[Extracted data entries]
•••••

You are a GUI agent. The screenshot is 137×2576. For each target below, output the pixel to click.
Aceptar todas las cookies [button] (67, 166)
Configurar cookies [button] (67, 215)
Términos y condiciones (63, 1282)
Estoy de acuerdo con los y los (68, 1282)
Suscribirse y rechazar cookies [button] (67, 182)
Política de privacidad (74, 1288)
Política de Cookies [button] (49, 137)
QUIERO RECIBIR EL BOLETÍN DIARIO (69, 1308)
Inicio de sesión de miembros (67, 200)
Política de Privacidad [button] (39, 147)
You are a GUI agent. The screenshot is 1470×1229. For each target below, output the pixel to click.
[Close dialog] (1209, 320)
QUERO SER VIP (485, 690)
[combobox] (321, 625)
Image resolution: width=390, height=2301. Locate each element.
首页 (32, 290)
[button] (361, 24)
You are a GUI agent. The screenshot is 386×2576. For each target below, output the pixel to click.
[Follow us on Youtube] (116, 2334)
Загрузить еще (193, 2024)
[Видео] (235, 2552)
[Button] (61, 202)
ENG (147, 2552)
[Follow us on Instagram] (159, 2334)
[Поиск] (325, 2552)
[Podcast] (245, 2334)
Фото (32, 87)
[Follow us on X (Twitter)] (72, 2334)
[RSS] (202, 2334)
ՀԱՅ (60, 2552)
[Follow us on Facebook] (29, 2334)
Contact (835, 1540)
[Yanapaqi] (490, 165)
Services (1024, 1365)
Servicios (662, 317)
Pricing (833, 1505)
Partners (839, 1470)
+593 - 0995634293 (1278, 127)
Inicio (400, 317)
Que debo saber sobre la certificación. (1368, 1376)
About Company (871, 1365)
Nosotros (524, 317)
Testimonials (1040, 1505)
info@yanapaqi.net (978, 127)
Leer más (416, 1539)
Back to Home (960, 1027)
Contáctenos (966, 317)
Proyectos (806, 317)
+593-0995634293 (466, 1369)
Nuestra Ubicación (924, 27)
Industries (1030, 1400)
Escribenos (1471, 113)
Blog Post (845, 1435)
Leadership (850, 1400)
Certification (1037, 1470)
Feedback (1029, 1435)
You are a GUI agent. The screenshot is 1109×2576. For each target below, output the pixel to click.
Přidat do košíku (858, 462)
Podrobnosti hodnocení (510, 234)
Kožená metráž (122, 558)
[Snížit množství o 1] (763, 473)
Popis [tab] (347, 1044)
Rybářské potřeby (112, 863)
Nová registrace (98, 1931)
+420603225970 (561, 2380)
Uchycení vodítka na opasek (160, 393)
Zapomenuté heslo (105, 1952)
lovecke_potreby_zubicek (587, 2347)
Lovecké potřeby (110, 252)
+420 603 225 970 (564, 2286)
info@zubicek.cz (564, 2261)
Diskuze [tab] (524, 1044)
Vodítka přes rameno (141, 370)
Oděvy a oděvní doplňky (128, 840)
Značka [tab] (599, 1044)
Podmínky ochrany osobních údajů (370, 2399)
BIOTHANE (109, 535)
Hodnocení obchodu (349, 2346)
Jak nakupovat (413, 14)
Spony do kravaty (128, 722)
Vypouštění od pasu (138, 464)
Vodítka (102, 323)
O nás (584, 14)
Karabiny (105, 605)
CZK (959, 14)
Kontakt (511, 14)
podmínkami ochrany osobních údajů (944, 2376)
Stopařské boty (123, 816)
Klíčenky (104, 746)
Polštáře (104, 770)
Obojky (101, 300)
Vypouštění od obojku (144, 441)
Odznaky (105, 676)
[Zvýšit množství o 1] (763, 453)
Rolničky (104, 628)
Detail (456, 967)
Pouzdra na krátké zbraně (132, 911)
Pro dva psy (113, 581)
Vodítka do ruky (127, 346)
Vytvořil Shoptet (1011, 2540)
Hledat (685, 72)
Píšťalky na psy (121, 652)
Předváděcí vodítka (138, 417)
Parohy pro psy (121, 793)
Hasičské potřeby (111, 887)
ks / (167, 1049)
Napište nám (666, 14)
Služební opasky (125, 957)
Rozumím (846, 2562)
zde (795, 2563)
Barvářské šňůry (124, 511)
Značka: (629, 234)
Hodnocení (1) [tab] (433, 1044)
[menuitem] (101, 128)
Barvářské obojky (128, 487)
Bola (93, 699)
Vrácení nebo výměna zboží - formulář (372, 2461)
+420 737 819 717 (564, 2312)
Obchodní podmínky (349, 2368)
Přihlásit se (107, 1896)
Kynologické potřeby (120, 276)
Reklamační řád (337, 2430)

•••••

In the entries above, find every line holding the word "screenshot" and copy it out.

You are a GUI agent. The screenshot is 137×2576. For each target below, output the pixel to click.
You are a GUI agent. The screenshot is 1470×1229. For each target below, output the pixel to click.
You are a GUI agent. The screenshot is 386×2576. For each target below, output the pixel to click.
You are a GUI agent. The screenshot is 1109×2576. For each target below, output the pixel to click.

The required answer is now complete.